Set the pictures aside and write down, exactly as they appear, the lines from the one containing "Open the post title about typescript projects" through the end of the material.

Given data:
□ □ □ □ □

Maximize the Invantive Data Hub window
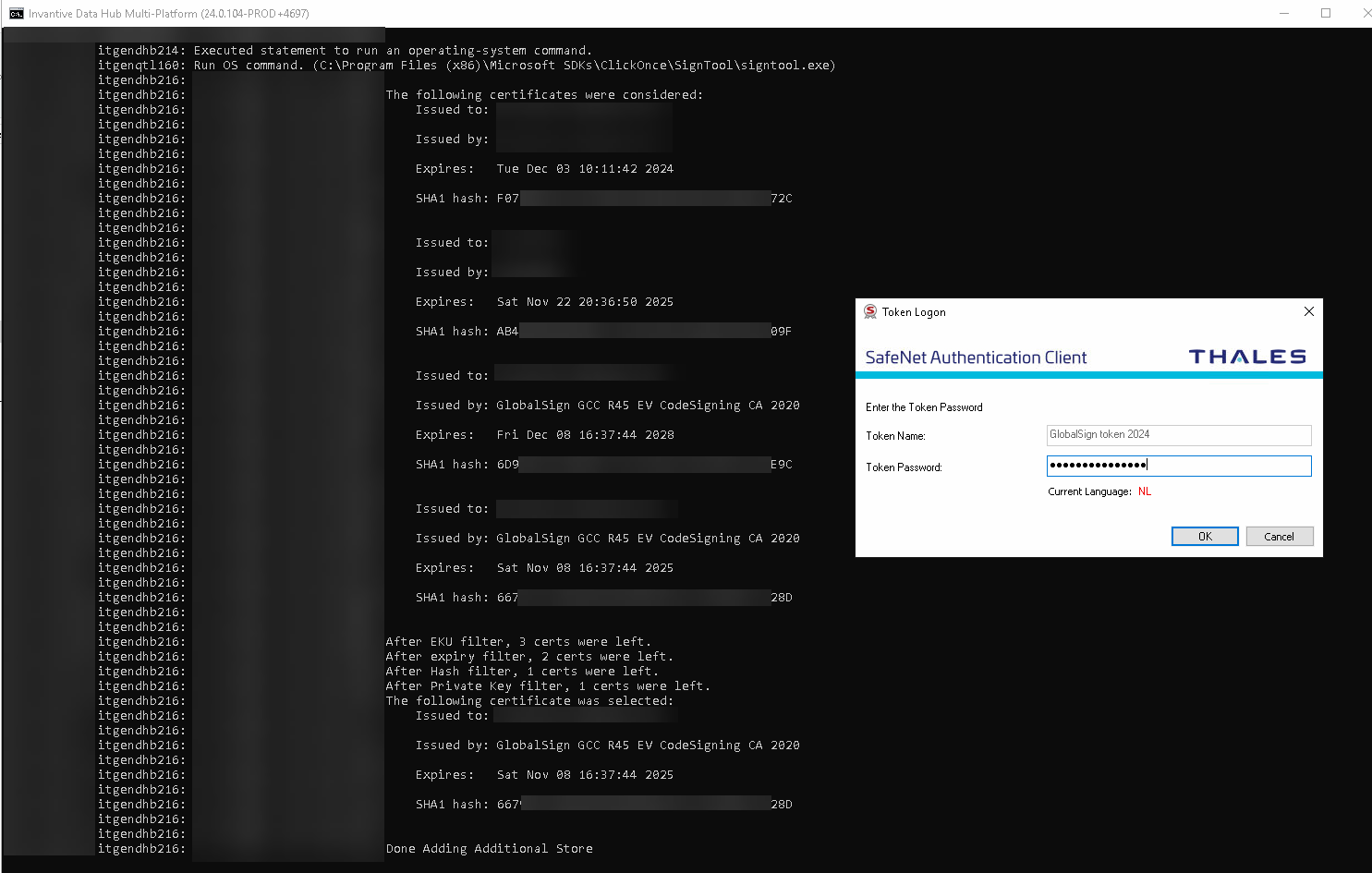 [1326, 14]
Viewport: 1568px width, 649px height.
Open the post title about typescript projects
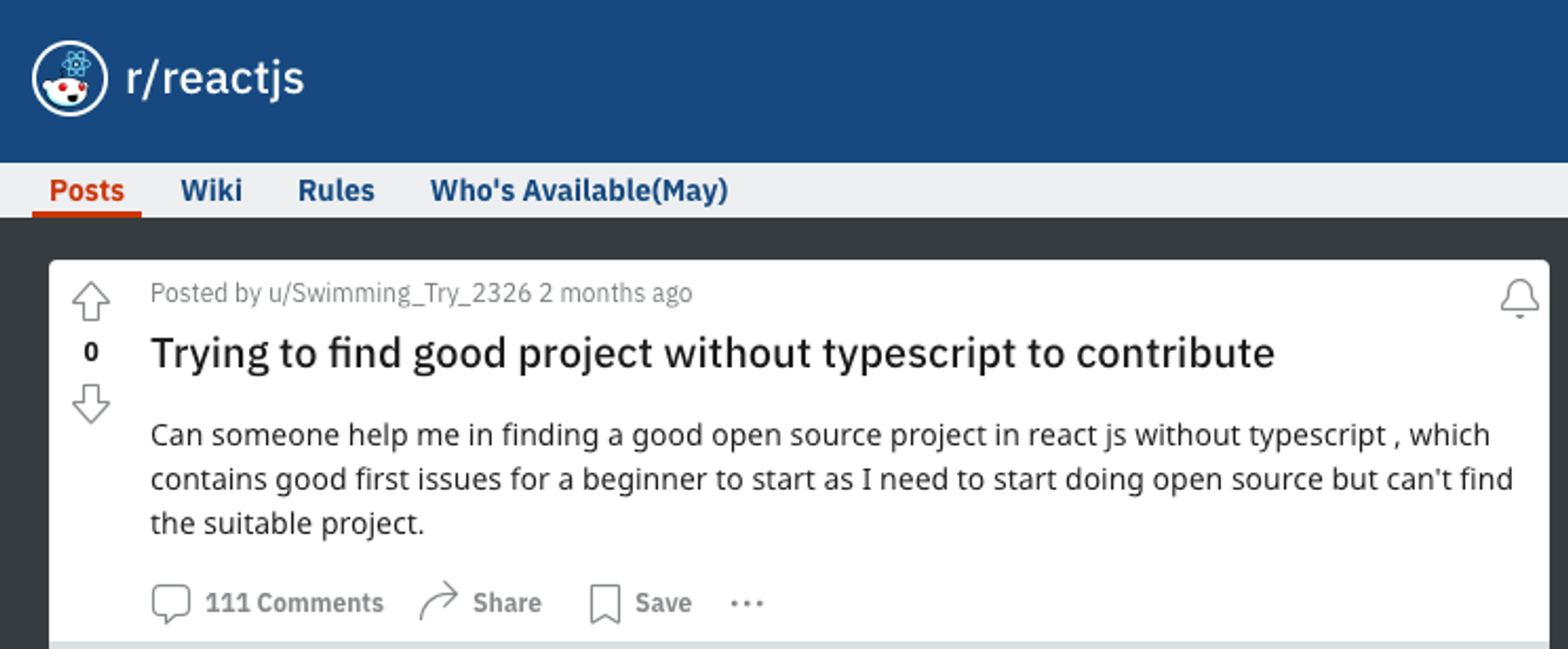pos(712,354)
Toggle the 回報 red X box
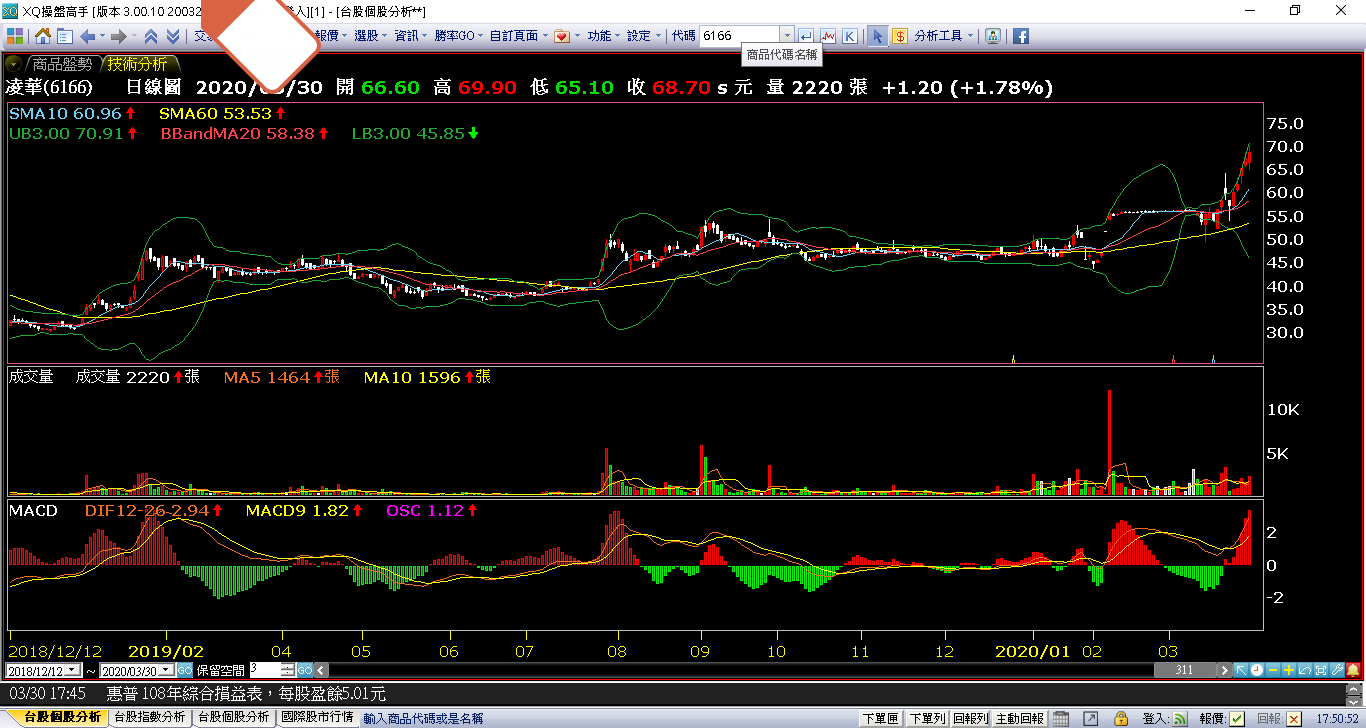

□ □ □ □ □

Task output:
Open the post title about typescript projects
pos(712,354)
Toggle the 回報 red X box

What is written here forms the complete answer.